Salone News

Sierra Leone: Hallowell is JHR Country Director

19 April 2007 at 18:06 | 467 views

By Alicia Filipowich.

With the aim of creating change without creating dependency, Journalists for Human Rights’ (JHR) expansion in Sierra Leone is now a reality.

Late last year, JHR was awarded funding for the frist two years of its five-year program by the United Nations Democracy Fund (UNDEF). The program began April 1.

The Sierra Leonean program will be similar to JHR’s inaugural project in Ghana, which will be ending next year in accordance with JHR’s sustainability mandate.The chief difference, said Nikki Whaites, JHR’s International Programs Director, will be the implementation of monthly training workshops in Freetown instead of smaller, formal workshops across the country. This is a reflection of the smaller and closer-knit Sierra Leonean media community.

Whaites is currently in Freetown, the county’s capital, setting up a new office in downtown Freetown, hiring a country director and making arrangements for the five journalism trainers who will arrive in mid-June.

“With information from our past trainers as well as the hope and enthusiasm of the people of this emerging democracy, it’s an excellent time to begin the program,” said Whaites.

JHR has been operating in the country for 18 months. JHR’s two journalism trainers in Freetown and Kenema were working with local journalists and assessing the local media situation.

Ben Peterson, JHR’s Co-Founder and Executive Director, sees this move as the first phase of an expansion across Africa for the organization.

“It’s fantastic,” said Peterson. “It proves that JHR’s programs are successful.”

JHR’s journalism trainers will work in print, radio and television newsrooms as well as with NGOs. JHR’s partners include the Network Movement for Justice and Development and Eastern Radio in Kenema.

The new country director is Elvis Hallowell(photo), a Sierra Leonean.

"Elvis is a wonderful addition to the JHR team.

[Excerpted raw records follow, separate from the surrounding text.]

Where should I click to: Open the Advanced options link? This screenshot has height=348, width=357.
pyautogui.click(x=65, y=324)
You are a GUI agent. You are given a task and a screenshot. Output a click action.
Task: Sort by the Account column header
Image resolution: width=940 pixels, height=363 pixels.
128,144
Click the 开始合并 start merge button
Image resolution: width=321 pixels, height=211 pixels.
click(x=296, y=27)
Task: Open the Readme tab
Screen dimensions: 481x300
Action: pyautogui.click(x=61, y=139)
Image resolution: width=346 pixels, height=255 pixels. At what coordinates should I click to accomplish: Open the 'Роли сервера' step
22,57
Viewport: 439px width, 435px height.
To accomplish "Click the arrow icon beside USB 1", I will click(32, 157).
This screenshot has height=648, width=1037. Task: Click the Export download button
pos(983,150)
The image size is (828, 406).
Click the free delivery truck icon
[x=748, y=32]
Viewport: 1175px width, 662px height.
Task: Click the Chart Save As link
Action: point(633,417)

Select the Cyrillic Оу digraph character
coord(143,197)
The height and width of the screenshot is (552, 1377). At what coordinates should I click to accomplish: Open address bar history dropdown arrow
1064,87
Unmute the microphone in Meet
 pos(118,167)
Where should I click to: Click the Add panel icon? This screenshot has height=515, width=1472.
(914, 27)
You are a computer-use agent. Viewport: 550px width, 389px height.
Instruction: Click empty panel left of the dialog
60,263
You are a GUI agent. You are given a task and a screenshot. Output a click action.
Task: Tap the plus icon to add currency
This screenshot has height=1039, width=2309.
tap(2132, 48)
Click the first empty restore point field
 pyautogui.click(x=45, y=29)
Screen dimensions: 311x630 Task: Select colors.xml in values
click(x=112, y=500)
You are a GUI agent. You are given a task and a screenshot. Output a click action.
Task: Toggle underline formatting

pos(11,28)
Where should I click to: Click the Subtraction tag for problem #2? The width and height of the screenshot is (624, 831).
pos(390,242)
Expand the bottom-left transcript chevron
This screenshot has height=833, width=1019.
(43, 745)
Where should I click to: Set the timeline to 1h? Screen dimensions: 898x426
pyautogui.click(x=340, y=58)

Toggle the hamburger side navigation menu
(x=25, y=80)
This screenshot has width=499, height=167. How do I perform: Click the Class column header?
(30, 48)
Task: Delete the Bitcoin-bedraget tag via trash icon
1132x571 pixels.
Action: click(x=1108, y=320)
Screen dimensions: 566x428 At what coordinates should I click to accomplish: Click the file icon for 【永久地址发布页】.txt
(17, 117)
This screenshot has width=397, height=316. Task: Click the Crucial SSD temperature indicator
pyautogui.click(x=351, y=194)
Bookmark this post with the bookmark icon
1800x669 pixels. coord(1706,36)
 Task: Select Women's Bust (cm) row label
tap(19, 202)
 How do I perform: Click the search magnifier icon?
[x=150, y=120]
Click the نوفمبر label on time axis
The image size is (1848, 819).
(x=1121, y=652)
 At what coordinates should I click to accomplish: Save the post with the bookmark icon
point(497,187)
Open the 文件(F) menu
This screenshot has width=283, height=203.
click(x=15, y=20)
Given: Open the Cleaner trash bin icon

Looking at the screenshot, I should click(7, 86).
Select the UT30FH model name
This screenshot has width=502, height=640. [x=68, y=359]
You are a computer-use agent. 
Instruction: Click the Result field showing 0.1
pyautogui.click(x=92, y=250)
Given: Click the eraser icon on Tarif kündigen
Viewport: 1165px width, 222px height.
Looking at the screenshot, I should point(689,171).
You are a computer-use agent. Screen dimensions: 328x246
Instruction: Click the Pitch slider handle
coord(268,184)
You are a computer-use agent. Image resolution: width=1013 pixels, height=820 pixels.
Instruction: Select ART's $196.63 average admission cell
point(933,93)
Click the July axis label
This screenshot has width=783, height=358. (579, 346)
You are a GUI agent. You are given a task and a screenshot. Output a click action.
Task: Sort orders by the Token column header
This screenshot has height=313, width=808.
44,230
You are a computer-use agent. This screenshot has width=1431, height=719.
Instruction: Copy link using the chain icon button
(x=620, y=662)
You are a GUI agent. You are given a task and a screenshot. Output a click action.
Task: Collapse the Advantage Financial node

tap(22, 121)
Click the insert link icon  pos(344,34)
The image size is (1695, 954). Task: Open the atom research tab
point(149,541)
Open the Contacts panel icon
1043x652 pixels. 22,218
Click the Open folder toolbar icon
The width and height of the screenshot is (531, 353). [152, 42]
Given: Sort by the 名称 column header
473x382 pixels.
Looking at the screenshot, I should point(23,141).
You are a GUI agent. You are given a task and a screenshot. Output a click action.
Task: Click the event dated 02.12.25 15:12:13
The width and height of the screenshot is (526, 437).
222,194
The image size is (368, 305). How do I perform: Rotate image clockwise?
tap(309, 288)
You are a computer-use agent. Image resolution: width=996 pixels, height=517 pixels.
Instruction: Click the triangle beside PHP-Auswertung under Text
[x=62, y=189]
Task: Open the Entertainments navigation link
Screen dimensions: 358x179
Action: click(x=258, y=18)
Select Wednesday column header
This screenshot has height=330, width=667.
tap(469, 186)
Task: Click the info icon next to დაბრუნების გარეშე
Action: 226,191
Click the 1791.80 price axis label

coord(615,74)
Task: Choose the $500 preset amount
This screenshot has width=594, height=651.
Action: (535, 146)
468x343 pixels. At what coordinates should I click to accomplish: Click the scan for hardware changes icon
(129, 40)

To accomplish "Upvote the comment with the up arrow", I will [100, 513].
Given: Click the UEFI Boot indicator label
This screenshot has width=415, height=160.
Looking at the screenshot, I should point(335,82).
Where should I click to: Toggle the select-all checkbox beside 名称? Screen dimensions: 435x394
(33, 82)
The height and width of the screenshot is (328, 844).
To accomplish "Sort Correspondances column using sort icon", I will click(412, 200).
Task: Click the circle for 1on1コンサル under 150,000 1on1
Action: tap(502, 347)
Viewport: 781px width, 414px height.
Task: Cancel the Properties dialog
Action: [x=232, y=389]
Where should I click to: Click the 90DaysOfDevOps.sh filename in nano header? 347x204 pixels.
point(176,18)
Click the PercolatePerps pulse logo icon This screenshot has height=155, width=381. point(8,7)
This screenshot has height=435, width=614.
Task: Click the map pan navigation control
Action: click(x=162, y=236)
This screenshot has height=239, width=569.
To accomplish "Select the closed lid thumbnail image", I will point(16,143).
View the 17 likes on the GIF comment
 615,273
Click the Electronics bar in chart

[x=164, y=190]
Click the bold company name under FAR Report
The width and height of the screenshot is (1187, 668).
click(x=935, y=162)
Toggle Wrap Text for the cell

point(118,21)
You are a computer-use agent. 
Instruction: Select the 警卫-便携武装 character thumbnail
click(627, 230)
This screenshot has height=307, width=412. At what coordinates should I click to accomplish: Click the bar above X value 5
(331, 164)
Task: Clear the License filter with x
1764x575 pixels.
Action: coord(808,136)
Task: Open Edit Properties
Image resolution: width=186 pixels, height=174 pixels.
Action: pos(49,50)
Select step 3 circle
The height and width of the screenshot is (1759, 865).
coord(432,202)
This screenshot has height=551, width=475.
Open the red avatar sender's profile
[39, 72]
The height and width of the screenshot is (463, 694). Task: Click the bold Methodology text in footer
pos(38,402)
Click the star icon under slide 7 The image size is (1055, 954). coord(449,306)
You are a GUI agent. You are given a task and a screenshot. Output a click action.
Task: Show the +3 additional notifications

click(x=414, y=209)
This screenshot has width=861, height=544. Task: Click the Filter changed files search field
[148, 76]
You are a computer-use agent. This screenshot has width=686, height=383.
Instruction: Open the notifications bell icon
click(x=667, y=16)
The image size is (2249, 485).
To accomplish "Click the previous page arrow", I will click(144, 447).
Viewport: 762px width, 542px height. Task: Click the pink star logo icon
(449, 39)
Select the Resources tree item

He has an amazing passion for human rights and journalism and I’m excited to have him heading up our work in Sierra Leone," said Whaites.

The expert trainer for the program is Kim Brunhuber and the four journalism trainers are Jennifer Hallett, Nam Kiwanuka, Danny Glenwright and Rob McKee. The latter two have worked for JHR in Namibia and with Eastern Radio in Kenema. The trainers will be in Sierra Leone for eight months.

Undoubtedly, there will be challenges, said Whaites, the least of which is getting people to see past the Sierra Leone that was romanticized in the movie Blood Diamonds.

“It’s a post conflict environment,” she said, “with the associated lack of infrastructure, minimal resources at local media outlets and a very low pay rate for journalists. They are paid next to nothing,” said Whaites. The presidential and parliamentary elections in summer 2007 will add an additional challenge for the trainers.

Despite all this, seeing local human rights awareness continue to slowly blossom will be reward enough for Whaites.

“Sierra Leone and its people have suffered a lot over the past 16 years. I look forward to seeing the changes that I hope our programs will make in their lives.”